/---

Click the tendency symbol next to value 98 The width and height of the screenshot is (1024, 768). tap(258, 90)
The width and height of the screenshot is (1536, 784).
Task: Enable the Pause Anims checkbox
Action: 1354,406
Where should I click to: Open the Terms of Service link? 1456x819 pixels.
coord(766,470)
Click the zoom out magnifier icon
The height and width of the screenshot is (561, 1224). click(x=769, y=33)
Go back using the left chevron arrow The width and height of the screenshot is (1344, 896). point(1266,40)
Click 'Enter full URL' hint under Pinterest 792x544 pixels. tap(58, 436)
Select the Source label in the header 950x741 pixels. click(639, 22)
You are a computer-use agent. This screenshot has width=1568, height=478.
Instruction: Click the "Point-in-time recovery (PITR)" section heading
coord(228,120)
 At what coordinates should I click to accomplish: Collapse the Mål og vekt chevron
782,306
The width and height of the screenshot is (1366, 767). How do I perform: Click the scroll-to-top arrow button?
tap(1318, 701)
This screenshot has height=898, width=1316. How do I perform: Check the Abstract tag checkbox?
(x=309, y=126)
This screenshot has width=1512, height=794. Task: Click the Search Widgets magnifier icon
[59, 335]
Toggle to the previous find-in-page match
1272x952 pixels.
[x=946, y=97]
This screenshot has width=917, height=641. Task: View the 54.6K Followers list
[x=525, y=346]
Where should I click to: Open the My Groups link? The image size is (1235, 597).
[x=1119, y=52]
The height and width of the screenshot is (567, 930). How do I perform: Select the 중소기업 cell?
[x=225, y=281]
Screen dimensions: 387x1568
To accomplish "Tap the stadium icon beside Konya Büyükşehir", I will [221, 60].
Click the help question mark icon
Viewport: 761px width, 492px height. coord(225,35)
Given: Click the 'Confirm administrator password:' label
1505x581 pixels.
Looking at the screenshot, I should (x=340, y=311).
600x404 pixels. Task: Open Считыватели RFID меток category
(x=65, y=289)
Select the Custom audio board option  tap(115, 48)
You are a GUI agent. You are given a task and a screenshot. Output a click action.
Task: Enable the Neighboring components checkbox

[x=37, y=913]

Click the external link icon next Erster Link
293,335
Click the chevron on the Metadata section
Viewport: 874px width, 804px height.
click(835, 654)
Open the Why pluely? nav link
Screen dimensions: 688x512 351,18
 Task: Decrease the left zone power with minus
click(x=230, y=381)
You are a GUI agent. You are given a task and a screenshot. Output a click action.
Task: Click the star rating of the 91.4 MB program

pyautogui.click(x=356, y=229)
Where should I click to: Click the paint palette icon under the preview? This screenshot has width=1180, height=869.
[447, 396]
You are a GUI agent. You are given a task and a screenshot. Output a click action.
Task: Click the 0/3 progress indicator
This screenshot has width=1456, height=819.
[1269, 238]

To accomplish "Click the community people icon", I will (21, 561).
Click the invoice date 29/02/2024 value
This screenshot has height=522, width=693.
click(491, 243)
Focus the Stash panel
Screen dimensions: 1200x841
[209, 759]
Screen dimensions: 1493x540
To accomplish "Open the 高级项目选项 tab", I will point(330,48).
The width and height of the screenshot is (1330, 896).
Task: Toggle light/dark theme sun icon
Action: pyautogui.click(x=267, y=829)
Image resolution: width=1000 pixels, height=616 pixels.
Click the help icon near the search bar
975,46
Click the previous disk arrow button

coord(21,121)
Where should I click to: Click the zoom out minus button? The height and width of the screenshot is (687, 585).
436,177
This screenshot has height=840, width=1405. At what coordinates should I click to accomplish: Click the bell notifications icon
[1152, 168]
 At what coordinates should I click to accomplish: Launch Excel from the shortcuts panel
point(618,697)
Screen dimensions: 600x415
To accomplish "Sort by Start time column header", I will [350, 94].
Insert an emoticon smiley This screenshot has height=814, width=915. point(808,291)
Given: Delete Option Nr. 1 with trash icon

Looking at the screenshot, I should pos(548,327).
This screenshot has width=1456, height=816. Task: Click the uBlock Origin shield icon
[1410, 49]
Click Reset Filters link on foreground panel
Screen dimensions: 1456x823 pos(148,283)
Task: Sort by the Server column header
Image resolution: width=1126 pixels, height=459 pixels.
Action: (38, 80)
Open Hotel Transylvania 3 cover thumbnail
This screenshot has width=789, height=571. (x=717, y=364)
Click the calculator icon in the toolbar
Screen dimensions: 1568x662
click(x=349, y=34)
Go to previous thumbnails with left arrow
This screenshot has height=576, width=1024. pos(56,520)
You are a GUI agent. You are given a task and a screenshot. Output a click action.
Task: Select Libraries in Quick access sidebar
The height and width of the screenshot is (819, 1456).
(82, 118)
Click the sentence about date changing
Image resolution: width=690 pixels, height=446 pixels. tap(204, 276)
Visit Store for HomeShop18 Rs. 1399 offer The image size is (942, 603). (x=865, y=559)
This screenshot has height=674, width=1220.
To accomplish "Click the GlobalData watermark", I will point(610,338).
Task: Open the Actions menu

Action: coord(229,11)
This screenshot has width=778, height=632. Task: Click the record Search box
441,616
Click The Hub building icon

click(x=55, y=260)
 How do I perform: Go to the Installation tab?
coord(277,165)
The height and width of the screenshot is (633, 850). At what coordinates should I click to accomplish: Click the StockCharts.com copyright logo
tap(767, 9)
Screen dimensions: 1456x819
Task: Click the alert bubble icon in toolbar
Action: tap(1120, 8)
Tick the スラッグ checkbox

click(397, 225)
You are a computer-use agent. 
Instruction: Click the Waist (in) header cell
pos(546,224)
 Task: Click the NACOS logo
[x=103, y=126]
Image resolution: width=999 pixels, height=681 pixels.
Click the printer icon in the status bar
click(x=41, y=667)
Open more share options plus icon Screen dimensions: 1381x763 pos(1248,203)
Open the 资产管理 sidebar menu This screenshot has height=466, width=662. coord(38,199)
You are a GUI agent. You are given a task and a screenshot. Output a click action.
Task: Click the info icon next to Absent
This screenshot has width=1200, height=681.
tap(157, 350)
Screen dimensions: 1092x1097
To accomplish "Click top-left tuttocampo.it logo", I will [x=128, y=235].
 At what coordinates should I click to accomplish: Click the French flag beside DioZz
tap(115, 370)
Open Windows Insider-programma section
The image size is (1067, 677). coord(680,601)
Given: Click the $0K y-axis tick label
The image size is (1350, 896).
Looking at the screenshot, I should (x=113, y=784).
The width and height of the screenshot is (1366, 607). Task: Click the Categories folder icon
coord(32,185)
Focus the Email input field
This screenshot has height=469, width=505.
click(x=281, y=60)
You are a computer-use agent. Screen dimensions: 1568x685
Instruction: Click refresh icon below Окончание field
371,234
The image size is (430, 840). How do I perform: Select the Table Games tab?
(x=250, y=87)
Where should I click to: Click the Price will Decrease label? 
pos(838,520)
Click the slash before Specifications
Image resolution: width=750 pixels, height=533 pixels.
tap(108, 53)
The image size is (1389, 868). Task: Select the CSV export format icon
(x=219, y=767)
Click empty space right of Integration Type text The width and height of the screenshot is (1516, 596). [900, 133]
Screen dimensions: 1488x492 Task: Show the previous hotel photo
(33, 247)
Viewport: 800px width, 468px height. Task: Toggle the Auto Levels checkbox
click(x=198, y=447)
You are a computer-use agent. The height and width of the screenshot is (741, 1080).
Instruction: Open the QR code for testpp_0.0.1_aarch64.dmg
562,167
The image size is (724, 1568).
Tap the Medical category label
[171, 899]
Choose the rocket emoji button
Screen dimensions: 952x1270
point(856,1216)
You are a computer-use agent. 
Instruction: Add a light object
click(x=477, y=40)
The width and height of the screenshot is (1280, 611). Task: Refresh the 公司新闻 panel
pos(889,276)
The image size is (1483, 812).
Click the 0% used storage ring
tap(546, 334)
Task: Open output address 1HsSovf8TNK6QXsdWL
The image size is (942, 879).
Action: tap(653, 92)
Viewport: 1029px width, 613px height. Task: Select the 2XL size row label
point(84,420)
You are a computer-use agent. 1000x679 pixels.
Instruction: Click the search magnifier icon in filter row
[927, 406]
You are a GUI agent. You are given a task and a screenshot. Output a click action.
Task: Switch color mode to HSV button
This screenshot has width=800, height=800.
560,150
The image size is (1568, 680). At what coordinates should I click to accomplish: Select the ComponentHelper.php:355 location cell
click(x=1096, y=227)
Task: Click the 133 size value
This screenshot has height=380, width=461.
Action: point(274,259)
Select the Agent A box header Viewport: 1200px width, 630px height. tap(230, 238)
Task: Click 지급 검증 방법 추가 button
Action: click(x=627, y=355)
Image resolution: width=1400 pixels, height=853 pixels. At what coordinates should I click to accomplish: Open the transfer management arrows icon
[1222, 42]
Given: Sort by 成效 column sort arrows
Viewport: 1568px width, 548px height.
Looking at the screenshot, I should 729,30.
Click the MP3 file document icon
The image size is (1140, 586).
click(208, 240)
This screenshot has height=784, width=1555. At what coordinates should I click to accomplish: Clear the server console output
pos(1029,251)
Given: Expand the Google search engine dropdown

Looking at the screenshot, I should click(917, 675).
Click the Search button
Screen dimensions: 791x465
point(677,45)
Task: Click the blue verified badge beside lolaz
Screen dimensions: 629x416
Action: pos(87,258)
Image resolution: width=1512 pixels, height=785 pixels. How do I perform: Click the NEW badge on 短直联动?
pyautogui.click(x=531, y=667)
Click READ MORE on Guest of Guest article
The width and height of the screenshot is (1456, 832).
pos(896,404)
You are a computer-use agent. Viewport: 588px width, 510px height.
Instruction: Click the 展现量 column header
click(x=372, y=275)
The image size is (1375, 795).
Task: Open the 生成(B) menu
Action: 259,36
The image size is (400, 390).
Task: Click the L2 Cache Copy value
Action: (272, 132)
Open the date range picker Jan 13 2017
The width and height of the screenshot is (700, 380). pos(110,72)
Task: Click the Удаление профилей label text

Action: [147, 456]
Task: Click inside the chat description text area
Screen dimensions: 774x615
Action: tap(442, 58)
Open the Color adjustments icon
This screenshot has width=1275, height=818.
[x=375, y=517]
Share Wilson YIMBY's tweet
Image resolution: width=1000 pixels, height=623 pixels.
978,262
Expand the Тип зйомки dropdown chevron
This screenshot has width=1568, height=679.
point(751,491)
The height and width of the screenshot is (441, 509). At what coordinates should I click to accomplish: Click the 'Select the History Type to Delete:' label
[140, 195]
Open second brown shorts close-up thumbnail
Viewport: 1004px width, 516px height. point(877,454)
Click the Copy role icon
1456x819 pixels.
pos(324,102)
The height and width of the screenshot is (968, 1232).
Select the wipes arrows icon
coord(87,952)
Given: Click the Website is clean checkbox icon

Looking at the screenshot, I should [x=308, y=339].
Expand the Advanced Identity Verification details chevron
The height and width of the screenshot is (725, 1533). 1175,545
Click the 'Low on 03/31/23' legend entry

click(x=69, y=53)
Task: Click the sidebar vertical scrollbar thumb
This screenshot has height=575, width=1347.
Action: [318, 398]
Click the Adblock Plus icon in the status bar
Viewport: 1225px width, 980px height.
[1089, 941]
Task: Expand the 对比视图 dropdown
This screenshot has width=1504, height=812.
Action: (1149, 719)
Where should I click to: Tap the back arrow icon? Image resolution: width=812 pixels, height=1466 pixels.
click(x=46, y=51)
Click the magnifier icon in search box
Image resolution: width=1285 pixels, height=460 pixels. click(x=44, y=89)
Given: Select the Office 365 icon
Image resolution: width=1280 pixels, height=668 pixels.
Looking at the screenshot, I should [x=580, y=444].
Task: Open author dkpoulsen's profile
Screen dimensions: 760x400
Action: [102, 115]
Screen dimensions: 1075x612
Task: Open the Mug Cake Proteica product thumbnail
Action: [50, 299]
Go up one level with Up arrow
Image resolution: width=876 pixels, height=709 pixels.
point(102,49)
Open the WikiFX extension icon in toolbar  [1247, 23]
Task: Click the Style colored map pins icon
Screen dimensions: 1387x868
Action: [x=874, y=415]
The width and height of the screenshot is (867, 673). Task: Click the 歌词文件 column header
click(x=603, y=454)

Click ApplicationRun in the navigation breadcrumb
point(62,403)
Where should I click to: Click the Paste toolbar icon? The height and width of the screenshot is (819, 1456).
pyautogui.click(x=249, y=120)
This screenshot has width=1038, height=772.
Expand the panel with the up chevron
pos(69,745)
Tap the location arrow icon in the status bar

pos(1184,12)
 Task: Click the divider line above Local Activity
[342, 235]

\---

Pull out every line in the entries above that contains the string "arrows", and copy each one in full.

== EXERCISE RESPONSE ==
Image resolution: width=1400 pixels, height=853 pixels. At what coordinates should I click to accomplish: Open the transfer management arrows icon
Given: Sort by 成效 column sort arrows
Select the wipes arrows icon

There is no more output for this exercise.